The decline in the unemployment rate and non-availability of a
skilled workforce for emerging industries and services in the domestic
economy have brought the Sri Lankan economy to a point where we have to
think of a global wage structure and evaluate its comparative advantage
which is linked to rising overseas employment,” said Treasury Secretary
Dr. P.B. Jayasundera.
He was speaking at the first International Economic Research
Conference of the Sri Lanka Forum of University Economists (SLFUE) in
Colombo last week.
Dr. Jayasundera said that earnings from overseas employment have
increased from $400 m in 1990 to $ 6 b in 2012, almost two-thirds of the
commodity export income in 2012.
The composition of overseas employment has also been in transition
with a shift from unskilled to skilled and professionals, women to men
and from the Middle East to emerging and advanced economies. This also
demands that we adopt a productivity-driven production process and
introduce reforms to our education system.
“It is interesting to analyse how the economic paradigm has changed
from the days when economists assumed capital as a mobile factor of
production and land and labour as being immobile.
However, at present all variables seem to have become mobile.
Probably, it is only the degree of mobility that matters now,” he
said.He said that the biggest structural imbalance lies with external
trade.

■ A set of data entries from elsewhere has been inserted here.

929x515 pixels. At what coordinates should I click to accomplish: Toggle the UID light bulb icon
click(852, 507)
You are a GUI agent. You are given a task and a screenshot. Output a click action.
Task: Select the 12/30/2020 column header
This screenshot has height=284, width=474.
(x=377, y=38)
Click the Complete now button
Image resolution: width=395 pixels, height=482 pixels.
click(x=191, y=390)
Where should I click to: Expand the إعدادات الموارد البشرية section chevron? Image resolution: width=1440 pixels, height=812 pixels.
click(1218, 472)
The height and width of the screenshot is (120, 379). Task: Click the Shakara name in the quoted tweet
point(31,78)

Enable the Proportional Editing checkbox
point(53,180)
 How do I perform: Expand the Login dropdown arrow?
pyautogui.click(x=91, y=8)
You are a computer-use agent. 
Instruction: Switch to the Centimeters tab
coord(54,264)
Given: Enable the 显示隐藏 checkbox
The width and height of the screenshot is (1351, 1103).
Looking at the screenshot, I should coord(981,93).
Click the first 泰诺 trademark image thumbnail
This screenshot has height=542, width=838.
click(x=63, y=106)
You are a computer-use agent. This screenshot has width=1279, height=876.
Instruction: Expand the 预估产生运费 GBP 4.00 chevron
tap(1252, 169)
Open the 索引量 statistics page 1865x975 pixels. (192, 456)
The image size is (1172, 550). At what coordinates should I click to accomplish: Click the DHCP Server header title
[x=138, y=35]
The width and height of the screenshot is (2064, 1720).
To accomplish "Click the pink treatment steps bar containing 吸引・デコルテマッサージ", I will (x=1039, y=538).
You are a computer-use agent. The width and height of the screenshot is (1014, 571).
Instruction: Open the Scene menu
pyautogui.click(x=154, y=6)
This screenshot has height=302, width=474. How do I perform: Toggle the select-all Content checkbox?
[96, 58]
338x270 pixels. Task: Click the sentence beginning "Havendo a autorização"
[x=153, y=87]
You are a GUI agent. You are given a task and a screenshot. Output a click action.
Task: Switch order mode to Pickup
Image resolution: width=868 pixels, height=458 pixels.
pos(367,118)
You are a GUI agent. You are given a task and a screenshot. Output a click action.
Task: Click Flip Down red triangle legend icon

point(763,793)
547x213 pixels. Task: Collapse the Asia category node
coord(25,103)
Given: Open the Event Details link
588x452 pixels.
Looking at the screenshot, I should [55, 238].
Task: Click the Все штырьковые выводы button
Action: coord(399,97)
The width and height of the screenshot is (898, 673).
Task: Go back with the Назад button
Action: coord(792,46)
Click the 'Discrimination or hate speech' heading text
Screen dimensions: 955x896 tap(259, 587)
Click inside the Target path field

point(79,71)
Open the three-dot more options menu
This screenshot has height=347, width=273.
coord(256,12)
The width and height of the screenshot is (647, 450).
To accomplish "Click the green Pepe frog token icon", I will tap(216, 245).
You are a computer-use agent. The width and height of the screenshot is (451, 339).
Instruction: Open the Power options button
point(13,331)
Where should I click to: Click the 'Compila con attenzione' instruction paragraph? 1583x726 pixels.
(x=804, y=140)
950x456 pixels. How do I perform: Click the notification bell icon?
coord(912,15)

The continued reliance on imports of products which can be
produced domestically with sizeable investment in capacity expansion in
such activities.
The ideology that import replacement is protectionism has to be
changed and raw material exports has to be shifted to value-added
manufactured exports. Import replacement can be made competitive and
consistent with global economic integration on several grounds.
Most of the heavy industries can replace nearly $ 6 b or a third of
country's imports.Current global dynamics provide us more opportunities
in the midst of challenges, to position the Sri Lankan economy to adopt
more sustainable development strategies in the future. Such strategies
should include; flexibility in exchange rate regime, an incentive
structure that favours production of all viable import-competing goods
locally without labelling it as protectionism, diversifying value-added
exports and discouraging any form of raw material exports, correct the
energy price distortion to encourage renewable energy exploration and
improve energy efficiency and prepare the human capital of the country
to drive the economic transformation.
The forum was organised by the Department of Economics of the
University of Colombo.
The chairman of the SLFUE, Dr. Sirimal Abeyratne said that this event
is important in several ways and this is an apt time for university
economists to present their research, build networks and linkages and
contribute to the economic policy development of the country.